Des enfants syriens de Douma où a eu lieu l'attaque chimique présumée.
(Photo : AP)
C’est après les frappes occidentales contre des installations du régime syrien, en représailles à une attaque chimique présumée à Douma, que la mission d’enquête de l’Organisation pour l’Interdiction des Armes Chimiques (OIAC) a commencé. Les enquêteurs sont arrivés samedi 14 avril, soit quelques heures après les frappes qui ont eu lieu dans la nuit du vendredi 13 au samedi 14 avril.
Le lendemain, l’équipe s’est rendue à Douma, où se serait produite l’attaque aux gaz toxiques du 7 avril, pour entamer sa mission. « Nous laisserons l’équipe faire son travail de manière professionnelle, objective, impartiale et loin de toute pression. Les résultats de l’enquête infirmeront les allégations mensongères » contre Damas, a assuré le vice-ministre syrien des Affaires étrangères, Ayman Soussane. Pourtant, les présidents américain, Donald Trump, et français, Emmanuel Macron, ont assuré avoir la « preuve » de l’utilisation d’armes chimiques.
A l’équipe d’enquêteurs désormais de trancher. Cependant, le travail s’annonce compliqué pour les enquêteurs qui arrivent sur place plus d’une semaine après les faits, dans une zone passée, depuis, sous contrôle des troupes syriennes et de la police militaire russe, et alors que les derniers combattants rebelles de Douma, ainsi que des civils, ont été évacués la veille de leur arrivée dans le cadre d’un accord de reddition signé le 9 avril, deux jours après l’attaque chimique présumée.

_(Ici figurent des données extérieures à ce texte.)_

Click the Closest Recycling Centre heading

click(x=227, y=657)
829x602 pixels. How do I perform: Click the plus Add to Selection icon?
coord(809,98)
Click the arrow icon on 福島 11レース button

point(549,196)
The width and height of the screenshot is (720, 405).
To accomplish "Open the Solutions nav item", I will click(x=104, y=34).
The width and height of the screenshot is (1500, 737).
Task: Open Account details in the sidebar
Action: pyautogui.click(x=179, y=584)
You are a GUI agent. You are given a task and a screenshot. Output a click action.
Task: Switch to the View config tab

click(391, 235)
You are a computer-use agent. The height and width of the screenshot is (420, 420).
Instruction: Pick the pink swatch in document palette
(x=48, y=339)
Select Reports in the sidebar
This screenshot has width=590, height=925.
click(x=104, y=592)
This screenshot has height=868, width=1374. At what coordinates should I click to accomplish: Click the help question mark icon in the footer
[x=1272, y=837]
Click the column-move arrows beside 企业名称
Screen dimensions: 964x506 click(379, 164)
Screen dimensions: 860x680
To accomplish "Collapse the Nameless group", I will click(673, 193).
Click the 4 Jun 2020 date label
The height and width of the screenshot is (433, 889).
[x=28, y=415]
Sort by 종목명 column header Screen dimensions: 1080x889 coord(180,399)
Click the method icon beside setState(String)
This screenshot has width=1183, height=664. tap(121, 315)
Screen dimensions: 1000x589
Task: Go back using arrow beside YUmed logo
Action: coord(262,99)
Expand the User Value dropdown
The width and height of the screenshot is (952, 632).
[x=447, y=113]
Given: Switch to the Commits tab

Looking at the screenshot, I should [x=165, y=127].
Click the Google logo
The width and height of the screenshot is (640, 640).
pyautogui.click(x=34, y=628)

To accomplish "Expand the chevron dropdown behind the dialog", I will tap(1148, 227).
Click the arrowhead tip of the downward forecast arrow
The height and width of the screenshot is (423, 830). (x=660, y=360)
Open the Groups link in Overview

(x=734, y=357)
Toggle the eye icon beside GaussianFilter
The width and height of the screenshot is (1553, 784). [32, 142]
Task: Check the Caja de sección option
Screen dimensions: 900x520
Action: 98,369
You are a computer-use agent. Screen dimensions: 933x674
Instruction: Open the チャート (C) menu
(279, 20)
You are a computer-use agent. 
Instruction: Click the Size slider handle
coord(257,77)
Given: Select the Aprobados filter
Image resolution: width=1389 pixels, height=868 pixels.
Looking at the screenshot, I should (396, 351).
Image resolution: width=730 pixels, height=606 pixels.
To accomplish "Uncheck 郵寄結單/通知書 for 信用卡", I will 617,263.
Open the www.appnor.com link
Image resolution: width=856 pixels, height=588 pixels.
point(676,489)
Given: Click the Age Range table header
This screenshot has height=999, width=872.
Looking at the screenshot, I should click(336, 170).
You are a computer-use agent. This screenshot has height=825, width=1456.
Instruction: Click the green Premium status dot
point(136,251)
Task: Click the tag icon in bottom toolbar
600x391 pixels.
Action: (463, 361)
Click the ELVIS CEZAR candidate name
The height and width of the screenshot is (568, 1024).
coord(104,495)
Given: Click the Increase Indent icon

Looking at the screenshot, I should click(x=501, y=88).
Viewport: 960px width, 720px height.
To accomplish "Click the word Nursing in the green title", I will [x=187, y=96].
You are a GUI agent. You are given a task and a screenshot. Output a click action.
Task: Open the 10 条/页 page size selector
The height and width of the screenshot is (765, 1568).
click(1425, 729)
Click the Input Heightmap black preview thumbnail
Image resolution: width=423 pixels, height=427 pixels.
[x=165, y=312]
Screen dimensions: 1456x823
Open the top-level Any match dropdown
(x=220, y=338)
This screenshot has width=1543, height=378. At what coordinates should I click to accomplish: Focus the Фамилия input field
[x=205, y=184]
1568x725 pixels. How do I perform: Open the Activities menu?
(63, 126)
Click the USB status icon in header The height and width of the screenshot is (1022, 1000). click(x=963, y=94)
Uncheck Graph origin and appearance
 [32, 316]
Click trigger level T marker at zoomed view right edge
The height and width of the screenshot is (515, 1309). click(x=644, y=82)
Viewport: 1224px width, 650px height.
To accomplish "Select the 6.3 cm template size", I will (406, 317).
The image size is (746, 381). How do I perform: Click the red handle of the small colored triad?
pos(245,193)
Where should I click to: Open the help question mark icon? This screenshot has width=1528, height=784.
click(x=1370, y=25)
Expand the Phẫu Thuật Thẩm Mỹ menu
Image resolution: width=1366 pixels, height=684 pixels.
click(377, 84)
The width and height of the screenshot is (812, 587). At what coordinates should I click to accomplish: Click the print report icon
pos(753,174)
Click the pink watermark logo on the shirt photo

En principe, lorsqu’une enquête est ouverte, le directeur général de l’OIAC dépêche une équipe au plus vite, entre 24 et 48 heures après l’éventuelle violation de la Convention sur l’interdiction des armes chimiques, tout en informant le Conseil exécutif et les Etats parties. Le délai est donc une première difficulté. C’est ce qu’a expliqué à France-Info Olivier Lepick, chercheur associé à la Fondation pour la recherche stratégique et spécialiste des armes chimiques, selon lequel « chaque heure qui passe rend moins plausible une étude indépendante et transparente ».
Autre difficulté, la possibilité de travailler en toute indépendance. Or, la zone de Douma, justement, est occupée par le régime syrien, alors que par le passé, les enquêteurs ont notamment travaillé sous la protection des Nations-Unies.
Quoi qu’il advienne, au terme de leur investigation, les enquêteurs ne désignent aucun responsable, mais se contentent d’établir si des armes chimiques ont bien été utilisées. Jusqu’en novembre dernier, ce rôle revenait à une commission réunissant des spécialistes de l’Onu et de l’OIAC: le Joint Investigative Mechanism (JIM). Mécontente du rapport sur Khan Cheikoun (attaque chimique en avril 2017), la Russie a toutefois émis son veto lors du renouvellement du mandat.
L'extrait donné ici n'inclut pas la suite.